I've never used the canon straps but I'm sure you won't go back


----------



## Jim K (Sep 15, 2012)

Black Rapid RS-7. I use one on my 100-400 & ungripped 7D. It doesen't hit my tripod like neck straps do. The gripped 7D lives on a tripod mounted tele.


----------



## crasher8 (Sep 15, 2012)

RS-7


----------



## jsbraby (Sep 15, 2012)

I have and use both a BlackRapid RS-5 and a SunSniper (depending on which bag I grab). I love both straps. And I loathe the stock strap to camera connector; I have no confidence that they wouldn't unscrew on me while I walk and the camera spins.

Happily there is a fix. I use a major brand Arca-Swiss compatible L-plate on all my bodies (Kirk, RRS, I don't think it matters). So instead of screwing the strap lug into the tripod socket on the camera or the L-plate, I bought a Wimberly C-12 clamp (http://www.tripodhead.com/products/C12-compatibility.cfm) for each strap I use.

The Wimberly clamp has three set screws surrounding it's threaded socket.
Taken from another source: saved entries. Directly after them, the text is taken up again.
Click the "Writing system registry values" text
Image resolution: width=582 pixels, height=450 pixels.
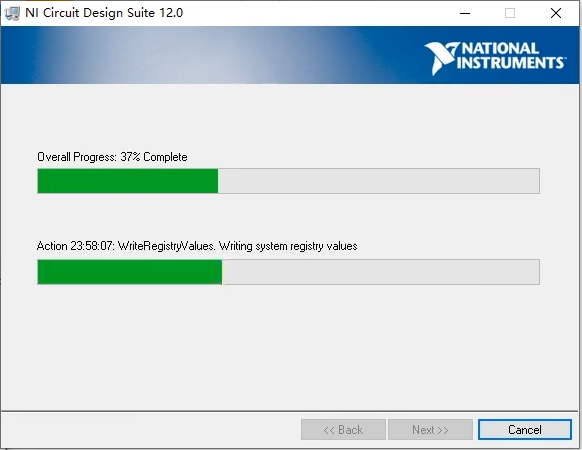coord(288,246)
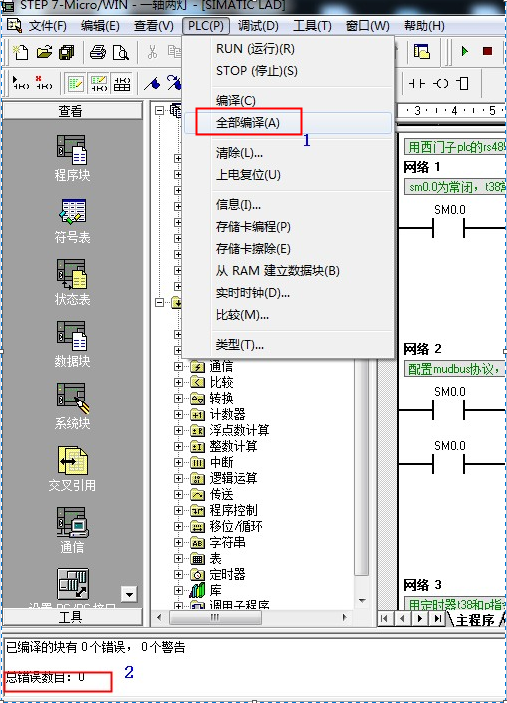Viewport: 507px width, 703px height.
Task: Click the red STOP square toolbar icon
Action: [x=487, y=51]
I removed the rubber gasket from the strap connector, screwed it into the Wimberly clamp as tight as I could, then set all thee set screws. End result is that the Wimberly clamp cannot come free from the strap no matter how hard I try to twist it off. Then I clamp the camera to the strap with the clamp knob facing forward so it's not hitting my leg/hip when I walk (the lens hits first).

With this arrangement I have confidence that the camera won't unthread from the strap, I can move the strap between camera bodies, and it's freaking easy to get the strap off when I need to use a tripod.


----------



## Heavyweight67 (Sep 15, 2012)

Black Rapid Sport....it's a little more fitted around the neck and shoulder area...gripped 5D3 and 70-200 2.8 ii, att via the tripod mount....balances nicely...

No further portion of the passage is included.